In Iowa, where Delaney has spent most of his money, he's at 1.3%, still far from the top contenders for the conservative lane-- with Pete at 10.3%, Kamala at 9.3%, Klobuchar at 2.7% and Beto at 2.3%, Delaney isn't a factor in New Hampshire, Nevada or South Carolina or in any of the Super Tuesday polls. So who could have been surprised by Axios' scoop Friday morning that Delaney staffers are telling him to drop out? Normally staffers urge wealthy pigeons like Biden to stay in so they continue getting their weekly paychecks.

Alexi McCammond wrote that "On July 9, John Delaney's senior team sat him down and told him to drop out of the presidential race by mid-August.... He's been running for president for 721 days. He's spent nearly $19 million as a 2020 candidate since 2017. He's loaned over $11 million of his own money to his campaign this year. He's visited all of Iowa's 99 counties already, including at least 14 stops in Carroll Country alone. And it's all been for nothing." Delaney says he'll make up his mind after the debates at the end of the month.

● **Set exercise**:
Copy out the passage on John Delaney's presidential campaign word for word.

● **Provided information**:
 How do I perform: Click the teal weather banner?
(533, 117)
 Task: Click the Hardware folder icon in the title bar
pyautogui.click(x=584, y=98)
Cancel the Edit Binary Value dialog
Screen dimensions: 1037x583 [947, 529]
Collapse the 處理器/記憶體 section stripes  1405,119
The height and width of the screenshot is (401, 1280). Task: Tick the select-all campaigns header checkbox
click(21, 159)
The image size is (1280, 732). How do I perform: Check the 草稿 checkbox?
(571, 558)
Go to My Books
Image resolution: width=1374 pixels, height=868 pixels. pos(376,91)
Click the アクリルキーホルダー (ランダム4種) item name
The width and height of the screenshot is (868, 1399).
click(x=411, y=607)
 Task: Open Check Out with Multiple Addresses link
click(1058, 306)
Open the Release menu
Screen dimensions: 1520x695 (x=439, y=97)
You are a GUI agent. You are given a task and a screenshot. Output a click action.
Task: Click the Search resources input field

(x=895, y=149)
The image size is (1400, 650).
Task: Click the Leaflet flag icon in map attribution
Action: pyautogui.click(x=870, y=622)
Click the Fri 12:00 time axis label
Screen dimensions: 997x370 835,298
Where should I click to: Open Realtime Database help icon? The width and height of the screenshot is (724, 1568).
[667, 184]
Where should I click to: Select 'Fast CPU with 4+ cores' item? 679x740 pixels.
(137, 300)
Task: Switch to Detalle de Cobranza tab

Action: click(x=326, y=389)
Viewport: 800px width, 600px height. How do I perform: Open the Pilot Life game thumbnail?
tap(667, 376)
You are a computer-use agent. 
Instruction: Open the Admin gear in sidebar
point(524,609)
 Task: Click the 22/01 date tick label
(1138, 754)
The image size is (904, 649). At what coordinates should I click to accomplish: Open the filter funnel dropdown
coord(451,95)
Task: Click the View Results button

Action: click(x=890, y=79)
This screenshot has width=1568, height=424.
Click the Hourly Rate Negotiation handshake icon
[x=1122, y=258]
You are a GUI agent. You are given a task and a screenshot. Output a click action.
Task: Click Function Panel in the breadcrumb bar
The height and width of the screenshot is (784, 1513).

● **Reply to the exercise**:
In Iowa, where Delaney has spent most of his money, he's at 1.3%, still far from the top contenders for the conservative lane-- with Pete at 10.3%, Kamala at 9.3%, Klobuchar at 2.7% and Beto at 2.3%, Delaney isn't a factor in New Hampshire, Nevada or South Carolina or in any of the Super Tuesday polls. So who could have been surprised by Axios' scoop Friday morning that Delaney staffers are telling him to drop out? Normally staffers urge wealthy pigeons like Biden to stay in so they continue getting their weekly paychecks.

Alexi McCammond wrote that "On July 9, John Delaney's senior team sat him down and told him to drop out of the presidential race by mid-August.... He's been running for president for 721 days. He's spent nearly $19 million as a 2020 candidate since 2017. He's loaned over $11 million of his own money to his campaign this year. He's visited all of Iowa's 99 counties already, including at least 14 stops in Carroll Country alone. And it's all been for nothing." Delaney says he'll make up his mind after the debates at the end of the month.